Now before you go and trade your radiology degree for a barista outfit, consider the fact that according to most experts, including the CEO of Elitic himself (Igor Barani, MD, a radiation oncologist), artificial intelligence and radiologists aren’t diametrically opposed. In fact, they’re largely symbiotic. By design, AI will increasingly free radiologists from mundane tasks that can be automated, like reviewing CT scans for lung nodules. As Barani puts it, “tasks that can be automated should be given to the machine—not as surrender but secession.” This outlook portends a future in which radiologists are increasingly empowered to deliver better patient care, not supplanted by robotic overlords.

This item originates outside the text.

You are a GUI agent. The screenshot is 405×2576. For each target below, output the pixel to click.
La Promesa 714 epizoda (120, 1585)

Regardless of what technology naysayers say, there will always be radiology careers for talented individuals (http://scpmgphysiciancareers.com/) to pursue. That being said, the role of radiologists will almost certainly narrow in the coming years and decades to one of inference, not detection — and that’s an important takeaway. With little doubt, the medical field will require fewer radiologists per capita because of deep learning technologies that simply do a better job of identifying anomalies. The successful radiologists of tomorrow will be the ones who can reduce AI-generated data into useful information that helps patients get better, faster. That’s not a future to be scared of; it’s one all current and prospective radiologists should eagerly anticipate.